Exercise prompt: Transcribe, word for word, every line from the one containing "Open Ajmal Taufik's profile photo" through the final line of the records, and omit the pictures.

───── Supplied data ─────

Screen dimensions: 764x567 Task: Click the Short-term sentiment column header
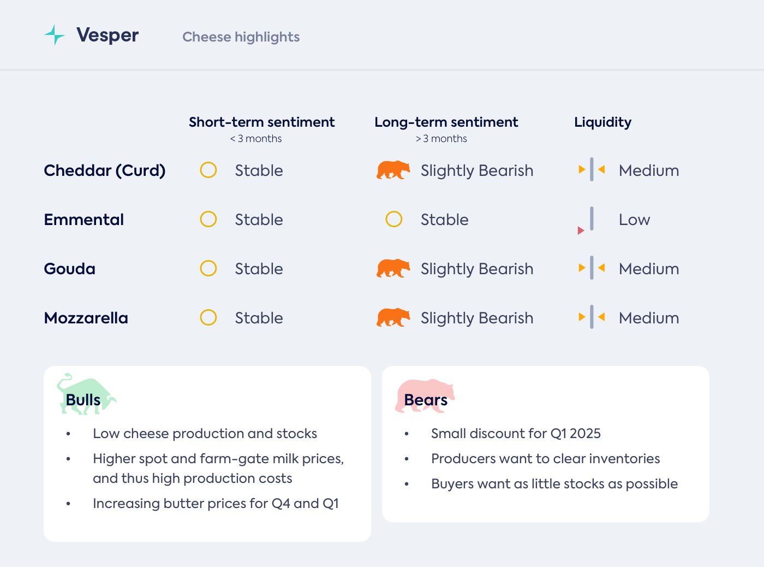[x=262, y=122]
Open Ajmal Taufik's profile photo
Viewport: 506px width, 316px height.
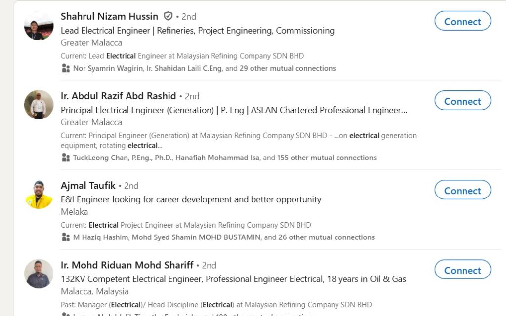(x=39, y=194)
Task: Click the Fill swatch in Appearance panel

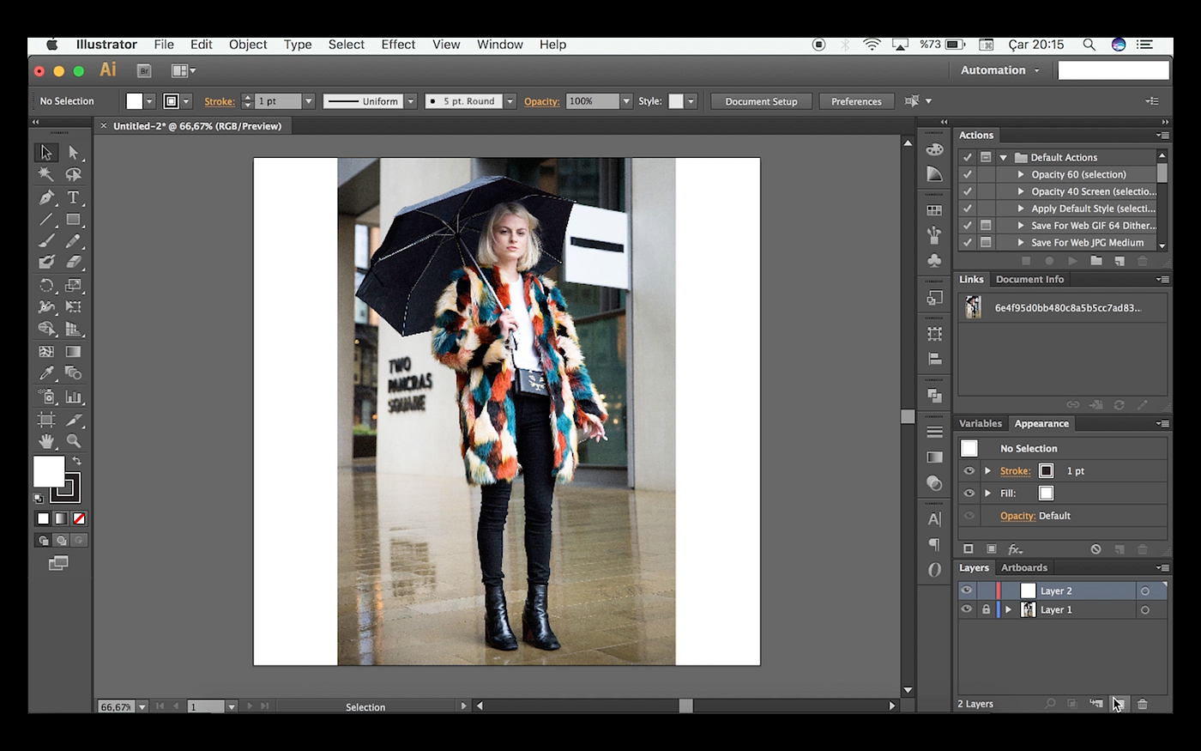Action: [x=1046, y=494]
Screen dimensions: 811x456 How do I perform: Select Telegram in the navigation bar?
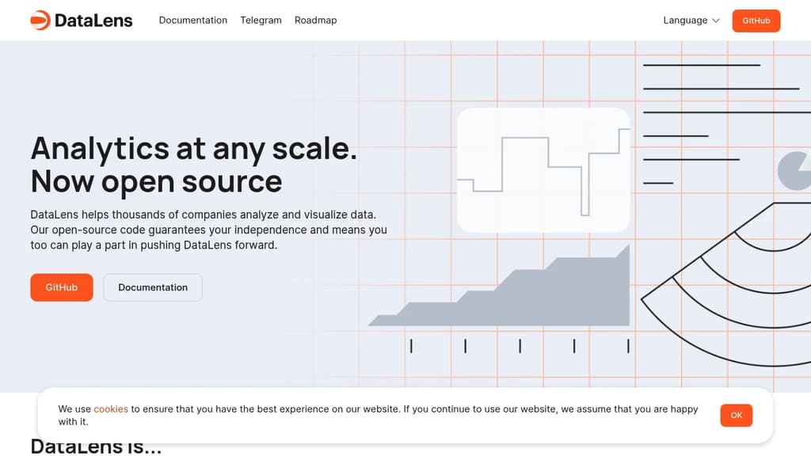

─────

Written solution:
Open Ajmal Taufik's profile photo
Viewport: 506px width, 316px height.
(x=39, y=194)
Task: Click the Fill swatch in Appearance panel

Action: [x=1046, y=494]
Screen dimensions: 811x456 How do I perform: Select Telegram in the navigation bar?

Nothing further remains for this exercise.